The scary thing is, I think there's something to this. I've noticed that even when I have all sorts of good books I could be reading, and even though on the web there are plenty of thoughtful, informative, interesting articles.... I somehow end up cruising around the same silly sites again and again, hoping they're updated. icanhazcheezburger and Cake Wrecks and Photoshop Disasters and such are pretty entertaining, but I don't want to be spending so much time on them. And at the same time I'm so impatient about following a sustained line of thought, even if it's, say, a trenchant and beautifully written sermon by John Henry Newman.

Eh, I'm bored with this subject. Check out these stormtroopers on the anniversary of the Death Star explosion!

4 comments:

Joe of St. Thérèse said...

Do both, moderation is the key :)...I'm usually reading something and blogging at the same time :)

Warren said...

I think that a certain distaste for whatever is the "going fashion" is just what the doctor ordered.

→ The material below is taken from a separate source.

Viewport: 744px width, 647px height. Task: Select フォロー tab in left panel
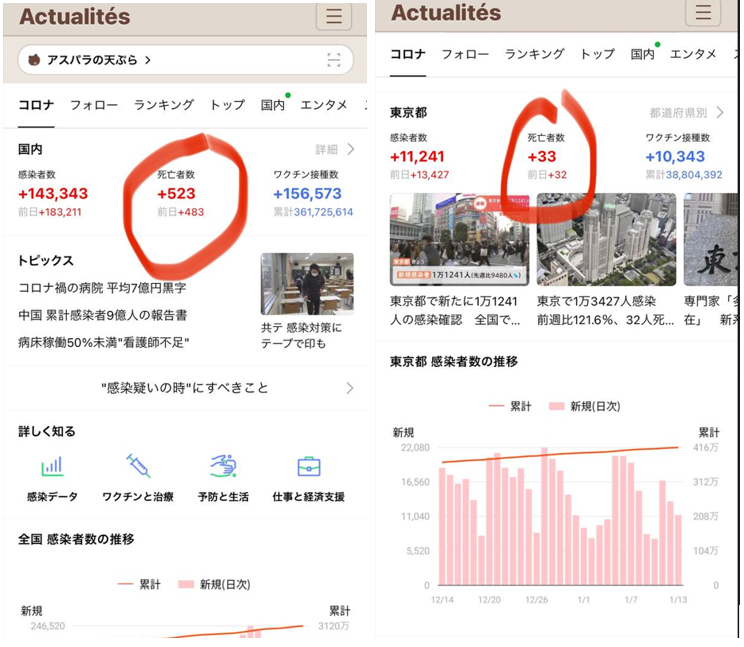[94, 105]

I like blogs when they are not about being a bully, a sophist, or a clown.

I disagree that all blogs are any such thing, but I know that most political and most of the doctrinaire-subgenre of religious blogs tend towards that smash-and-grab prose style.

American political bloggers, and "tier-one" bloggers of any stripe, are THE WORST.

Little insignificant nobodies of the blogosphere, are 10x more worth reading than the Big Boys or the Big Girls.

W

Mary Rose said...

Your post convicted me! I also have tons of great books on my shelf but my attention span has been shortened by net usage. However, I'm aware and am trying to "train" myself again to read books. :-)

Now, off to surf!

Rachel said...

Joe, I wish I had your talent!
Warren, I've noticed the same thing. I think the big boys of blogging know they have to have strong wording and controversial topics to get attention, while little bloggers know that only their family and friends will read, and so conduct themselves more politely, as in real life.
Mary Rose, I'm trying to train myself too. Baby steps. I've given up surfing in the morning and now at breakfast I read a book instead.